Excerpts from a dataset:
______________________________

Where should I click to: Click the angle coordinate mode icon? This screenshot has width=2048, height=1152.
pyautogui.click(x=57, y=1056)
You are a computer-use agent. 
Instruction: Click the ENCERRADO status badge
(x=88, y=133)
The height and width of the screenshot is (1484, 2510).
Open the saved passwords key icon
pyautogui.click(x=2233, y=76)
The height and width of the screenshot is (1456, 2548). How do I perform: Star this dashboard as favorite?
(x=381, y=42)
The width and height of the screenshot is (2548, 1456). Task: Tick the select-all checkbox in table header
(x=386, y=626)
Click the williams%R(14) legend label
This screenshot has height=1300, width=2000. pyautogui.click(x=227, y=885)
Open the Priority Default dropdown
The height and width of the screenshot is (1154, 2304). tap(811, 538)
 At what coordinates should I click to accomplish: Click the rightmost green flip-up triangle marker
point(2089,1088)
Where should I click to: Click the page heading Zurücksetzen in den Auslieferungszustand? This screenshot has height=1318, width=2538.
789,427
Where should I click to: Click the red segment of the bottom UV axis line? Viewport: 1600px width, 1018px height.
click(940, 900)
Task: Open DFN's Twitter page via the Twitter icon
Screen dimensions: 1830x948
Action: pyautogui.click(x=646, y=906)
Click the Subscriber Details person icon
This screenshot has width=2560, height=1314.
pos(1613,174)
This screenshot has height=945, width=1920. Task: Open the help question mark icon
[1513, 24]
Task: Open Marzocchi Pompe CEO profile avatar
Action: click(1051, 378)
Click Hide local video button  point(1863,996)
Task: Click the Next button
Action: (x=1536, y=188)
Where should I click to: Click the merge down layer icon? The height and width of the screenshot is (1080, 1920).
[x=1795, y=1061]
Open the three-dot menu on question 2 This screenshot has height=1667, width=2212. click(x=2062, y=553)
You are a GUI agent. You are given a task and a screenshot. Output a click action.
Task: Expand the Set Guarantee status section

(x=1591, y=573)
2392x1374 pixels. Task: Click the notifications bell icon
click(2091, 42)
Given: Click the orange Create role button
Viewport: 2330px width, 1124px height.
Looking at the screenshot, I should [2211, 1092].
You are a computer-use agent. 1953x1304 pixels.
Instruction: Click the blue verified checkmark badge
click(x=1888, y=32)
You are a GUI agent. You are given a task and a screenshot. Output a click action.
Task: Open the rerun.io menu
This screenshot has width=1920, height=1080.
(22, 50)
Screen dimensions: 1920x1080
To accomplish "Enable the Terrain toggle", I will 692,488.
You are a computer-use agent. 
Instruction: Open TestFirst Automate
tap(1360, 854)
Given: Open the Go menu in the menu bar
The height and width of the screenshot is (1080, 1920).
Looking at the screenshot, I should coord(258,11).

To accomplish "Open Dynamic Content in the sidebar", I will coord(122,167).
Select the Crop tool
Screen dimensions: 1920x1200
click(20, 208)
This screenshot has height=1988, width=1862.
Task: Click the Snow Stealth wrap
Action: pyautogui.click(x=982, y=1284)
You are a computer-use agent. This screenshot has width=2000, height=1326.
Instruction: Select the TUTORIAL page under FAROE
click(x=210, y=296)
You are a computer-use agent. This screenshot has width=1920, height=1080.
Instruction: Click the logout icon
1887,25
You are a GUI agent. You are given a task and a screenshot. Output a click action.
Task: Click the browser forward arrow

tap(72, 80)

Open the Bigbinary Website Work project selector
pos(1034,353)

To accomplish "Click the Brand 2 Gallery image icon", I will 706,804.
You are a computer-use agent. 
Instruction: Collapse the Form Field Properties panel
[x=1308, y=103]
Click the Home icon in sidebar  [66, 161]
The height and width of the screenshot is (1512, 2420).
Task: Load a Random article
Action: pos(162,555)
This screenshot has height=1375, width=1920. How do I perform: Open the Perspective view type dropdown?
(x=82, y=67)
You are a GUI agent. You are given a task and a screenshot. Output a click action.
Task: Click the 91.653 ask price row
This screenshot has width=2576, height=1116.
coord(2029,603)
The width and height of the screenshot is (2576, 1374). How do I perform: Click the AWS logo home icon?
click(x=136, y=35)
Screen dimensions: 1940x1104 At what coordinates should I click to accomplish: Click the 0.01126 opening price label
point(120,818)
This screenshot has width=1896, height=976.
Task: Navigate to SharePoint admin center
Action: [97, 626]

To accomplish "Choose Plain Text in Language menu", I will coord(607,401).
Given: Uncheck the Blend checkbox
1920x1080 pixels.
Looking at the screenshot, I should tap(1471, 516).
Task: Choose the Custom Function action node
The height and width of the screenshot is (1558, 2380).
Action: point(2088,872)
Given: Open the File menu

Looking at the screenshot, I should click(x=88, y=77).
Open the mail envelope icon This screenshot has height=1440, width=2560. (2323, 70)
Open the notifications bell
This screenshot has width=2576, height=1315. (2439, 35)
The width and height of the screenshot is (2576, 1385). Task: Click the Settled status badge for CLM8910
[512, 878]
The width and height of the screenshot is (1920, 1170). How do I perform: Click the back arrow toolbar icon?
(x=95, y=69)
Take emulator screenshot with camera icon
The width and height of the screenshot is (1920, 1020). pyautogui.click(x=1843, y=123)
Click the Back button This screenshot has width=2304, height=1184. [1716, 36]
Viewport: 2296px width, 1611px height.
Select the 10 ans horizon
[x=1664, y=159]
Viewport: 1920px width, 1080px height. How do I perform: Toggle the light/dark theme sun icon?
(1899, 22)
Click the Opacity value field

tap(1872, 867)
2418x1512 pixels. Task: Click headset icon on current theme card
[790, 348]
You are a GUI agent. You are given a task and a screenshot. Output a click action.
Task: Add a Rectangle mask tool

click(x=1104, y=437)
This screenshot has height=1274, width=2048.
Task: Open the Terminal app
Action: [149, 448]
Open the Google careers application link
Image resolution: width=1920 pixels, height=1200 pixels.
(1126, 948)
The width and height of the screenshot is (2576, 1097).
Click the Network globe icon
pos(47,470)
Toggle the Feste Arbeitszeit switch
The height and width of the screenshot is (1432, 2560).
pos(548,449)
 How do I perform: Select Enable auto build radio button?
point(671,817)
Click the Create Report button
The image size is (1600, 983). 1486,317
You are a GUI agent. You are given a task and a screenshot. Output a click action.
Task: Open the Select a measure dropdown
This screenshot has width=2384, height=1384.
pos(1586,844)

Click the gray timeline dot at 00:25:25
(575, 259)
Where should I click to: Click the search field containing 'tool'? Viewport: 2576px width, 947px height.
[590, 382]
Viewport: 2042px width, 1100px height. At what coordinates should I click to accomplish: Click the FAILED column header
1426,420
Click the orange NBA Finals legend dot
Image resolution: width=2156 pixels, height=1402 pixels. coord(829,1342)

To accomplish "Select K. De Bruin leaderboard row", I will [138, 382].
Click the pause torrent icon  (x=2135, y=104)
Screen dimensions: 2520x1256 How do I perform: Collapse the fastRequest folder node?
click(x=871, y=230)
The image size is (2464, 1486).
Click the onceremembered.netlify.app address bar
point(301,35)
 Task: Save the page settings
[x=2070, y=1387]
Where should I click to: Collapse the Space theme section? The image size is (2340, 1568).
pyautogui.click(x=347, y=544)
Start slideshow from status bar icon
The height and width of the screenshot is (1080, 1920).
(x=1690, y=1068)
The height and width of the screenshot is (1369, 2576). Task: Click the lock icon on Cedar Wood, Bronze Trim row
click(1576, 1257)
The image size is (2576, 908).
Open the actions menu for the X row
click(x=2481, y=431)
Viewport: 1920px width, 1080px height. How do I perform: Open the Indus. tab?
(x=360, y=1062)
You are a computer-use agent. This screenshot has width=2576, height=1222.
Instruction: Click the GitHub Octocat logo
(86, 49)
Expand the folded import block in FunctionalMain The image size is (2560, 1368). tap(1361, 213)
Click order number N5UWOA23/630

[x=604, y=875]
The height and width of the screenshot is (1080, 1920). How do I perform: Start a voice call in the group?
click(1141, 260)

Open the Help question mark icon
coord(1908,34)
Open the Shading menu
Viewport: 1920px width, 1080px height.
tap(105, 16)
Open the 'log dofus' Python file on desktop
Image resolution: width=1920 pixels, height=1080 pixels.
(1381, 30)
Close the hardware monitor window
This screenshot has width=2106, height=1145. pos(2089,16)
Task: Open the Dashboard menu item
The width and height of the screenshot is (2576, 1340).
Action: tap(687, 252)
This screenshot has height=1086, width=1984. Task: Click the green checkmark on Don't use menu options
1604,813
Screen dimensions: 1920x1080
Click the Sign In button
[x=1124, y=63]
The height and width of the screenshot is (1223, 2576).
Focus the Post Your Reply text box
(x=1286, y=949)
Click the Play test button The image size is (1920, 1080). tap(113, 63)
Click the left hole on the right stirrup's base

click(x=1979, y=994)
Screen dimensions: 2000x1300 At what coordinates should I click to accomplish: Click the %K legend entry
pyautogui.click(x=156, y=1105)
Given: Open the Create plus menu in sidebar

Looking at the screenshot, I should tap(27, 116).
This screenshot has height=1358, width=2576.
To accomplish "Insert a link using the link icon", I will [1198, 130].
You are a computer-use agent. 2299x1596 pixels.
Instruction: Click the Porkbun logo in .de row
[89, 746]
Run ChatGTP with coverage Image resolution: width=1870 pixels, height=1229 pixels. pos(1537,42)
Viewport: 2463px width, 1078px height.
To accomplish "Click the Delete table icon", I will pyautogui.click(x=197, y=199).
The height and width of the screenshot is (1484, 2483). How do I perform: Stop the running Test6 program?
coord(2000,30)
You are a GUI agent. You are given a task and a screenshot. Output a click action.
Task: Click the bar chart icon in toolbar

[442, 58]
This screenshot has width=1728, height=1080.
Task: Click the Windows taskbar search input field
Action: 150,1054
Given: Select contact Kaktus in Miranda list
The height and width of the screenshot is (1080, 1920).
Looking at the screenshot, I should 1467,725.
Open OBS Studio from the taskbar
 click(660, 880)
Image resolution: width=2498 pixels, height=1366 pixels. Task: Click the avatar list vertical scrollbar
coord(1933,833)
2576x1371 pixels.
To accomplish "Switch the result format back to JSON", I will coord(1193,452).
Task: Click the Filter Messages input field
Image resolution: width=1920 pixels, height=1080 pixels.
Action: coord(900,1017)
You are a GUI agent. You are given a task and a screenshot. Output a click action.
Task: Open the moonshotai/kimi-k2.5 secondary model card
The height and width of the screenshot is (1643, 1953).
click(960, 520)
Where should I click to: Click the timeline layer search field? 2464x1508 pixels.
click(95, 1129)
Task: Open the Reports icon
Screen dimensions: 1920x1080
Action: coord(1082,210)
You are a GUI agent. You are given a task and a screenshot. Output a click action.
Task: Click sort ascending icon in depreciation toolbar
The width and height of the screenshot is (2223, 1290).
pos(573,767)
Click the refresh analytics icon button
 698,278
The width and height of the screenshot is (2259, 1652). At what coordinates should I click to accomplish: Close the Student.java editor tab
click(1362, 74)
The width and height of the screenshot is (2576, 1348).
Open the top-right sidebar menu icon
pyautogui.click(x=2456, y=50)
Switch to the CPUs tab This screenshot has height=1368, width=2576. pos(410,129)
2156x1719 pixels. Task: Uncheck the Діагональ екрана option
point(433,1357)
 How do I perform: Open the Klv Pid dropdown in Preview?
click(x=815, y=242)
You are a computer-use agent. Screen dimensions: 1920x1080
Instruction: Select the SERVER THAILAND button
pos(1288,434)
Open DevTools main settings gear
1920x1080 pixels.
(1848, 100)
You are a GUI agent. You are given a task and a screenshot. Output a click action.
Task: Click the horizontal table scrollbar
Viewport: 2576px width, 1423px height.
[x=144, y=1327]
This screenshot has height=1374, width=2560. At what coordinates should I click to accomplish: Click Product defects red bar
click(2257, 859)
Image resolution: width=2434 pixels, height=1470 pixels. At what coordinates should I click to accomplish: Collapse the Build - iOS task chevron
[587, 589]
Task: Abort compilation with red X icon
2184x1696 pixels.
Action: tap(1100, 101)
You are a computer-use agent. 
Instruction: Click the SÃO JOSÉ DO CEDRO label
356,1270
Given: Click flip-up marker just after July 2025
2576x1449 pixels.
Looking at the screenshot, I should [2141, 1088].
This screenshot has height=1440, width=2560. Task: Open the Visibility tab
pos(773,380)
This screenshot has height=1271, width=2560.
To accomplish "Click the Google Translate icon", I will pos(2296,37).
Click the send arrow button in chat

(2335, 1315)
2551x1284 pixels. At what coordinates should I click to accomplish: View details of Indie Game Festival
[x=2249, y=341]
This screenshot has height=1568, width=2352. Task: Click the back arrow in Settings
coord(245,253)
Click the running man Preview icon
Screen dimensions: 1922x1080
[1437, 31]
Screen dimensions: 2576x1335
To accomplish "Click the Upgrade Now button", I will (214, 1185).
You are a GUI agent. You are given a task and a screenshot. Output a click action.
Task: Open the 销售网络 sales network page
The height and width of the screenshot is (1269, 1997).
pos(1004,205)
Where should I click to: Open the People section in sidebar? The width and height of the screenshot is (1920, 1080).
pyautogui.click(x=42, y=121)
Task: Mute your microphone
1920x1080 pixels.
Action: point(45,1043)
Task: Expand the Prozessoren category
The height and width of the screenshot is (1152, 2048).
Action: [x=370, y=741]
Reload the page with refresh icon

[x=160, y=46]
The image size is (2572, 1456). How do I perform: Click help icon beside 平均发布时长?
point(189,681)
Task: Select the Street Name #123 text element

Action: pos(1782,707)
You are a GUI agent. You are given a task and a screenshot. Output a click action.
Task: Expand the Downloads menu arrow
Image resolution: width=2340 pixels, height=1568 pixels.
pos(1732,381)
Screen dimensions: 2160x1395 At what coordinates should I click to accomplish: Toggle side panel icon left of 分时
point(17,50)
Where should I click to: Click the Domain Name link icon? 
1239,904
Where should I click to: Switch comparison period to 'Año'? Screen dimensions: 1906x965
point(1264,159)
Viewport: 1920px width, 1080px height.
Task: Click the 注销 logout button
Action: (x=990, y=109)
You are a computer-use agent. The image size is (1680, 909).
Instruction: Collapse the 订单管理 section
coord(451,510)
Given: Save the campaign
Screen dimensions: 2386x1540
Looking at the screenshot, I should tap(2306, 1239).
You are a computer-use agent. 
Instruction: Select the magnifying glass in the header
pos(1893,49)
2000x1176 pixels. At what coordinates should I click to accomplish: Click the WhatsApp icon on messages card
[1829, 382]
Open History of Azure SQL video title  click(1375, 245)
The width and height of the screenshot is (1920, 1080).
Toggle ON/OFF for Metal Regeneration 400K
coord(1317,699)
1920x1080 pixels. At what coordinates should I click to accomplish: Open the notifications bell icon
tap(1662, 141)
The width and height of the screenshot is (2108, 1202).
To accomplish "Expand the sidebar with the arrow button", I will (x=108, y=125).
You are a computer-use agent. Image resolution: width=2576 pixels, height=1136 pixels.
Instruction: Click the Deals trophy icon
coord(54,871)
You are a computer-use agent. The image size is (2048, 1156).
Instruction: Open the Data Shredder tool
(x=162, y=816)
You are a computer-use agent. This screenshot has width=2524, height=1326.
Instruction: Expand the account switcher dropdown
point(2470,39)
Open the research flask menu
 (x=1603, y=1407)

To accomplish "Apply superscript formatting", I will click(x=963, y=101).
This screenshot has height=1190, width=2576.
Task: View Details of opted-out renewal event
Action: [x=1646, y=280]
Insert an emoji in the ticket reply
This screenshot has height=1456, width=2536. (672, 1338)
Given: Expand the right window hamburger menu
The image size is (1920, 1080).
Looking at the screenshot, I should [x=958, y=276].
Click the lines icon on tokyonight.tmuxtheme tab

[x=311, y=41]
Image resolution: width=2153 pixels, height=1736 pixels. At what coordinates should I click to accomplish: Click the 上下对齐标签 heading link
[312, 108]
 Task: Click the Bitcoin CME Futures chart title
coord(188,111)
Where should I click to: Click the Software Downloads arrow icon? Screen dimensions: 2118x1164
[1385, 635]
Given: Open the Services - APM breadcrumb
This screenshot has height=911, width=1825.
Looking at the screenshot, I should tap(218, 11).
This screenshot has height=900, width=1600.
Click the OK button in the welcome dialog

______________________________

### WHAT YOU NEED TO DO
Copy all the lines from the data above that hold the word "Choose".

### FINAL ANSWER
To accomplish "Choose Plain Text in Language menu", I will coord(607,401).
Task: Choose the Custom Function action node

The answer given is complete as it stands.